The ecological bent came when my friend Colleen would not accept “Honour?” as the reason dragons could not be slayed with a cruise missile (if I had a nickel…), but the story was always going to be about fame. Originally, Owen was much closer to a garbage man than he was to a nation hero, but once I turned the dragons into flying meth labs, it became a bit more epic. Even so, all of that happened before I wrote anything down, so by the time I sketched out THE STORY OF LOTTIE, I already had environmentalism, fame, perception and story telling, and a healthy dose of politics worked into it. I tried to control myself while writing, because I didn’t think anyone would want to know most of the details I had come up with, but then Andrew asked for all the world-building chapters to be added, and it was like CHRISTMAS. So in a way, it was all there at the beginning. I just didn’t think anyone else would want to know all of it, so I didn’t write it down.
4) What has your journey to publication been like? Epic? Any dragons along the way? Was writing something you always dreamed of doing, or did you come to it by some circuitous route?
I wrote THE STORY OF OWEN for NaNoWriMo in 2011. I sold it to Andrew Karre via fill-in-the-blank query letter the following April, and got an agent at the same time. One time in 2009 I told a job interviewer that I wanted to publish a book by the time I was thirty, but I was kind of lying when I said it, because I was 25 and I always panicked when interviewers said things like “What is your five year goal?” My degrees are in Near Eastern Archaeology and Forensic Archaeology and Crime Scene Management, both of which involve a lot of writing. So I suppose I have always been a writer, I just never had any plans to become a writer (but I once read a book by David Eddings where he said that you just ARE a writer, so it’s possible that I reached a zen state on that matter at the ripe old age of 15.

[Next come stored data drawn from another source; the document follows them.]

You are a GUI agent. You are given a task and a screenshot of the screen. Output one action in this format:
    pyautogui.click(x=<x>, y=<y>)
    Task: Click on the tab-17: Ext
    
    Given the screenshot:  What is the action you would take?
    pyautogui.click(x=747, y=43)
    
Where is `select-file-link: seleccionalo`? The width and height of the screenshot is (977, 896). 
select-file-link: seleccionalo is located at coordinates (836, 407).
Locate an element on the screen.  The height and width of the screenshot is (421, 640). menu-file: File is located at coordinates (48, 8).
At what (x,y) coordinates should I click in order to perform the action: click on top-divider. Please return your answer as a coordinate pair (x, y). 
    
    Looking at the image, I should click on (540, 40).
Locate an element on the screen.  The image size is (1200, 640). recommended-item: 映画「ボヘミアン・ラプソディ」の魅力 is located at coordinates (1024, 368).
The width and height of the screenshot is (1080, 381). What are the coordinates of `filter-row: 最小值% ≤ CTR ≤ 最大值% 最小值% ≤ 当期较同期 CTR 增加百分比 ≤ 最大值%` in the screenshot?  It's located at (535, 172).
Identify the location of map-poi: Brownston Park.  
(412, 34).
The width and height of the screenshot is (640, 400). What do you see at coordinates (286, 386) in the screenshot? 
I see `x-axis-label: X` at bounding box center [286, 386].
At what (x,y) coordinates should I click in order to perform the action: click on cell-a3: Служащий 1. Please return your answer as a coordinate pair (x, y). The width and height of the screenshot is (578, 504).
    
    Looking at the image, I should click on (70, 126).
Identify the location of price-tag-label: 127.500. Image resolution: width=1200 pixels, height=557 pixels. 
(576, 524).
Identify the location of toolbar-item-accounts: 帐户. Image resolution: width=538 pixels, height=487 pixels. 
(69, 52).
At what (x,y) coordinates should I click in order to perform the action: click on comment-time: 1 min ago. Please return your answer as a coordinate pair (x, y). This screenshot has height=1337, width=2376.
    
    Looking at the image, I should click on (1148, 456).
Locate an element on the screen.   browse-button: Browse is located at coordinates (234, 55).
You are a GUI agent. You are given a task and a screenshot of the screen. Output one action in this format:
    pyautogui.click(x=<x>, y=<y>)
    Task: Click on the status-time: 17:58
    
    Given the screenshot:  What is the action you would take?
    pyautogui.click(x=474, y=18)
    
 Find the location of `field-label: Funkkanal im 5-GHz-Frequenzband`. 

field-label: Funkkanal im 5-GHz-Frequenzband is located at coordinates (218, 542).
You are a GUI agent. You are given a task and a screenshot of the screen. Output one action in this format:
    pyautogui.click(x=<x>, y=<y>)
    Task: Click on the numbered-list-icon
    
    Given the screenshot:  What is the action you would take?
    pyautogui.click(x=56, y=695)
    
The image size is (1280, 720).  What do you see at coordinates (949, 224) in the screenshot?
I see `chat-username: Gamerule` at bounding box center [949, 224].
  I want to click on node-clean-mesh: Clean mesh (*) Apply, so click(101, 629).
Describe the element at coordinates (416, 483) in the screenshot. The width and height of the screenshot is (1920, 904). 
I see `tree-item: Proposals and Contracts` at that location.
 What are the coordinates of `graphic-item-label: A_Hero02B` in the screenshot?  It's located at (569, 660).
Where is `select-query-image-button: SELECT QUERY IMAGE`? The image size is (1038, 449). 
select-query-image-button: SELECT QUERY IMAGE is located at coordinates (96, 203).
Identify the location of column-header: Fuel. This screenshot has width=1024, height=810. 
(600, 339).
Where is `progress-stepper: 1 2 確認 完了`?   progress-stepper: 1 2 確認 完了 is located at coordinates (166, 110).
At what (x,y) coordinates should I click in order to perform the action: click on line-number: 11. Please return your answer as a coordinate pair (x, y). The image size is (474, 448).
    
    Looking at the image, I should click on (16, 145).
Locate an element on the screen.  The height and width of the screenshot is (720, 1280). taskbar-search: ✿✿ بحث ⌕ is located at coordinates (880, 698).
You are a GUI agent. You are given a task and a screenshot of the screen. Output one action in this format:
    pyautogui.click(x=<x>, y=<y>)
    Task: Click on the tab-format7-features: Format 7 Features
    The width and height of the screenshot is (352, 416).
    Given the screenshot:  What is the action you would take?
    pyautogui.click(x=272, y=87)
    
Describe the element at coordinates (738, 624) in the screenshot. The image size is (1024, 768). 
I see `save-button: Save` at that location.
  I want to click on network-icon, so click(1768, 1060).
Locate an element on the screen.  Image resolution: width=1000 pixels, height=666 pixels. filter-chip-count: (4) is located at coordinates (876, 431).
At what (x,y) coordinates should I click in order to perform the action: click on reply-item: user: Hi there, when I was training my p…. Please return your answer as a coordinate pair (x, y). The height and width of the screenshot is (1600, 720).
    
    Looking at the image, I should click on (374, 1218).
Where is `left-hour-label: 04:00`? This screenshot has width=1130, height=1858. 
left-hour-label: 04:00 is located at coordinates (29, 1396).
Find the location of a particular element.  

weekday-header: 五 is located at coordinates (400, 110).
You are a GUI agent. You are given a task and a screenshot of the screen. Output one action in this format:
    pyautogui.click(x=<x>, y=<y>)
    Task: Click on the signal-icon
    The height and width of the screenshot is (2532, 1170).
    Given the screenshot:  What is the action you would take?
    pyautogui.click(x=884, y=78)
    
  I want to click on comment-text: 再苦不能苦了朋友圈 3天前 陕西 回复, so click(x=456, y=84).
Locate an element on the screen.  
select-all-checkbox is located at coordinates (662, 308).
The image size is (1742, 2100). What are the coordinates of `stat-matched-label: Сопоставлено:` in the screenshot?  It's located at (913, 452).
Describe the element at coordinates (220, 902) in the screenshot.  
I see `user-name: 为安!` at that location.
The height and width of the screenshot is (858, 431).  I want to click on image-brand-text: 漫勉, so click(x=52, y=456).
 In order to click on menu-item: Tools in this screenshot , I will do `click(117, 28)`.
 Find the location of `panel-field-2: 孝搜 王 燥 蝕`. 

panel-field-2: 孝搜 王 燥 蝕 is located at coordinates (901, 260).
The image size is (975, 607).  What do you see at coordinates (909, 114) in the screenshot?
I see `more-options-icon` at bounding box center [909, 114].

5) Being a debut novelist must be, in some ways, like being a brand-new dragon slayer. There’s a certain amount of fame that comes with it, especially when you’re nominated for awards. Has it been anything like you imagined it would be? Has working on the sequel been a different experience than writing the first book? Do you ever wish you had your own bard?
Everything has been WAY BETTER than I imagined. Carrie Ryan does this thing at writing retreats where she asks questions in the evenings to promote professional discussion (and tears, if we’re being honest), and one of them is “What is your dream goal?”. I have been on several different writing retreats since OWEN sold, and I have had to make up new dream goalsbecause I have already met the first two. Absolutely nuts. And that’s before we take into account the support I’ve seen from my friends and family.
I was totally prepared to weather sturm und drang while writing Book 2, but I managed pretty well. I’ve always known how it went. I just thought no one would want to read it. 10+ years of writing fic online has given me a pretty thick skin. That said, I am quite pleased to have TWO of my own bards. They’re part time, and they live quite far away now, but they’re really good at making me sound cooler than I am.